EXERCISE SET:
1. In the passage about the song "Fitzpleasure," copy the words starting with "Remakes and TV" and going on through "An Awesome Wave.".
2. Answer these questions using the passage about the song "Fitzpleasure":
(a) On what date was the music video released on YouTube?
(b) Who directed the music video?
(c) Which edition of An Awesome Wave included Jim James's 'Apple C' remix?
3. Continue the passage about the song "Fitzpleasure" from the point where it stops.

"Fitzpleasure" is a song by British alternative indie pop quartet alt-J from their debut studio album.

Music video
A music video to accompany "Fitzpleasure" was released on YouTube on November 5, 2012, with a total length of three minutes and forty-one seconds. French director Emile Sornin created the music video to be all black and white clips. The clips show a rundown, large city filled with gangsters, an old man with a tongue for an eye, prosthetic limbs, an old man with two faces (one in front and the other in the back of the head), contorting gang-like dancers, and mobsters.

Remakes and TV airings
After seeing the band perform live, Jim James, lead vocalist, guitarist, and songwriter for My Morning Jacket said, "...It kind of gave me this good, foreboding feeling. It was like seeing one of the great bands very young." This encouraged James to remix the song, and his 'Apple C' remix was included on the deluxe edition of An Awesome Wave.

[Target position records]
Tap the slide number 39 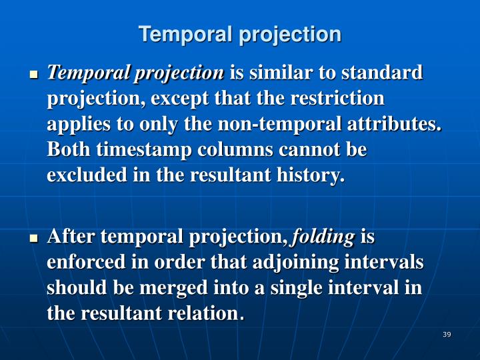[447, 334]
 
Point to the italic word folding [323, 237]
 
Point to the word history [313, 177]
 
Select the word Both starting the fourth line [69, 151]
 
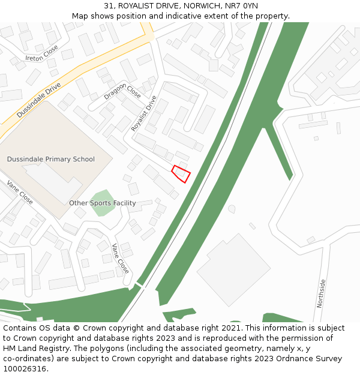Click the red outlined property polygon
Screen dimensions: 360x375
point(181,173)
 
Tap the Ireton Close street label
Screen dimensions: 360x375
point(43,53)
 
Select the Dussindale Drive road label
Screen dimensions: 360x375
point(39,100)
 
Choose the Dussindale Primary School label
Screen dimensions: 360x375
point(51,159)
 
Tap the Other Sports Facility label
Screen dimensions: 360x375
point(102,203)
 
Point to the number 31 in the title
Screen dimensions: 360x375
point(108,6)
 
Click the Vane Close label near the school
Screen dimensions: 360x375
point(20,193)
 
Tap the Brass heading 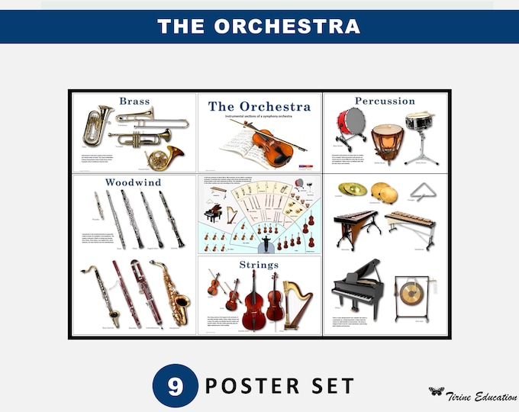click(x=134, y=101)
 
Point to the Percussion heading click(x=385, y=101)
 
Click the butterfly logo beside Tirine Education click(x=436, y=391)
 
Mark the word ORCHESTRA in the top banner click(x=285, y=27)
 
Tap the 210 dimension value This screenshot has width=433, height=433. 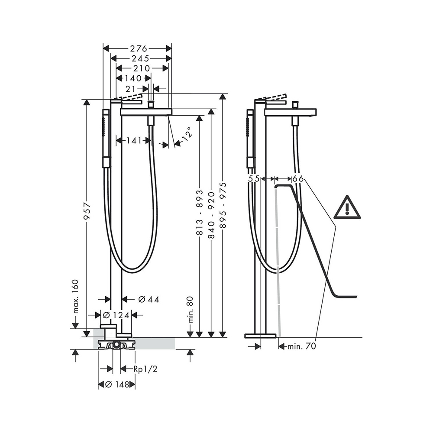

RESULTS FOR THE EXERCISE:
1.
Remakes and TV airings
After seeing the band perform live, Jim James, lead vocalist, guitarist, and songwriter for My Morning Jacket said, "...It kind of gave me this good, foreboding feeling. It was like seeing one of the great bands very young." This encouraged James to remix the song, and his 'Apple C' remix was included on the deluxe edition of An Awesome Wave.

2.
(a) November 5, 2012
(b) Emile Sornin
(c) The deluxe edition

3.
The song was used by American recording artist Miley Cyrus during her Bangerz Tour, in a bondage-themed video interlude titled Tongue Tied. This later inspired the band to sample a line from her song "4x4" on "Hunger of the Pine", the lead single from their second album This Is All Yours.

"Fitzpleasure" was aired as the theme song in episode six, season eight of the television series Weeds in 2012. In 2013, "Fitzpleasure" was aired in a Nokia Lumia 925 commercial in Europe and Lumia 928 commercial in the United States. The UK trailer for The Way, Way Back also featured "Fitzpleasure". It was also aired in episode one, season one of Broad City.

It was played in the opening scene of The Blacklist Season 5, Episode 4 (No. 44) "The Endling," where "Fitzpleasure" is the name of a great European race horse.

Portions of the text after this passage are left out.